REQUIRED WORK:
Reproduce the lines below, replacing every instance of "Find the location of" with "Determine the position of" and keeping everything else the same.
─── MATERIAL SHOWN
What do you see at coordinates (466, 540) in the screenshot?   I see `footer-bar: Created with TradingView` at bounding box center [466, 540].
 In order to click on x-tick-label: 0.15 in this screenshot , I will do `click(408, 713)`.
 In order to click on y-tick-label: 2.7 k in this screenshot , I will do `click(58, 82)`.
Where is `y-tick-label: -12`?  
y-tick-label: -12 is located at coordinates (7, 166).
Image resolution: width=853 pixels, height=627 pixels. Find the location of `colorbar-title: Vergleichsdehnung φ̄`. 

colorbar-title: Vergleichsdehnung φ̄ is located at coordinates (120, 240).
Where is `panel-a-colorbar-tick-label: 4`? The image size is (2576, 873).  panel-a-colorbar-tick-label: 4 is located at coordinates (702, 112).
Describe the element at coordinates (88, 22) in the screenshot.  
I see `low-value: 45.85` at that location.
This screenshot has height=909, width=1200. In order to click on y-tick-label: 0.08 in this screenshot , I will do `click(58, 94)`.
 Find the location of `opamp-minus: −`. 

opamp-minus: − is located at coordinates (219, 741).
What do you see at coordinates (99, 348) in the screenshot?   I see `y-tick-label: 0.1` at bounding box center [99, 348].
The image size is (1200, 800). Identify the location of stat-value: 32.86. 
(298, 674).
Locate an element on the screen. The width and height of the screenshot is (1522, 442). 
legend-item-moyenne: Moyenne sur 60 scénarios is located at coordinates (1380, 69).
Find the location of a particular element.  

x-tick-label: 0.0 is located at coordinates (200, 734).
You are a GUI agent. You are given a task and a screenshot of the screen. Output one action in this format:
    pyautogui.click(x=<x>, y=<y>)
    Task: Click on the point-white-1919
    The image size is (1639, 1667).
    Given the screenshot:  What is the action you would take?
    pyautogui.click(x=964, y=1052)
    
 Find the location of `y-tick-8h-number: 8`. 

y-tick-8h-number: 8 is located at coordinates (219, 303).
──────
WRITTEN ANSWER:
What do you see at coordinates (466, 540) in the screenshot?   I see `footer-bar: Created with TradingView` at bounding box center [466, 540].
 In order to click on x-tick-label: 0.15 in this screenshot , I will do `click(408, 713)`.
 In order to click on y-tick-label: 2.7 k in this screenshot , I will do `click(58, 82)`.
Where is `y-tick-label: -12`?  
y-tick-label: -12 is located at coordinates (7, 166).
Image resolution: width=853 pixels, height=627 pixels. Determine the position of `colorbar-title: Vergleichsdehnung φ̄`. 

colorbar-title: Vergleichsdehnung φ̄ is located at coordinates (120, 240).
Where is `panel-a-colorbar-tick-label: 4`? The image size is (2576, 873).  panel-a-colorbar-tick-label: 4 is located at coordinates (702, 112).
Describe the element at coordinates (88, 22) in the screenshot.  
I see `low-value: 45.85` at that location.
This screenshot has height=909, width=1200. In order to click on y-tick-label: 0.08 in this screenshot , I will do `click(58, 94)`.
 Determine the position of `opamp-minus: −`. 

opamp-minus: − is located at coordinates (219, 741).
What do you see at coordinates (99, 348) in the screenshot?   I see `y-tick-label: 0.1` at bounding box center [99, 348].
The image size is (1200, 800). Identify the location of stat-value: 32.86. 
(298, 674).
Locate an element on the screen. The width and height of the screenshot is (1522, 442). 
legend-item-moyenne: Moyenne sur 60 scénarios is located at coordinates (1380, 69).
Determine the position of a particular element.  

x-tick-label: 0.0 is located at coordinates (200, 734).
You are a GUI agent. You are given a task and a screenshot of the screen. Output one action in this format:
    pyautogui.click(x=<x>, y=<y>)
    Task: Click on the point-white-1919
    The image size is (1639, 1667).
    Given the screenshot:  What is the action you would take?
    pyautogui.click(x=964, y=1052)
    
 Determine the position of `y-tick-8h-number: 8`. 

y-tick-8h-number: 8 is located at coordinates (219, 303).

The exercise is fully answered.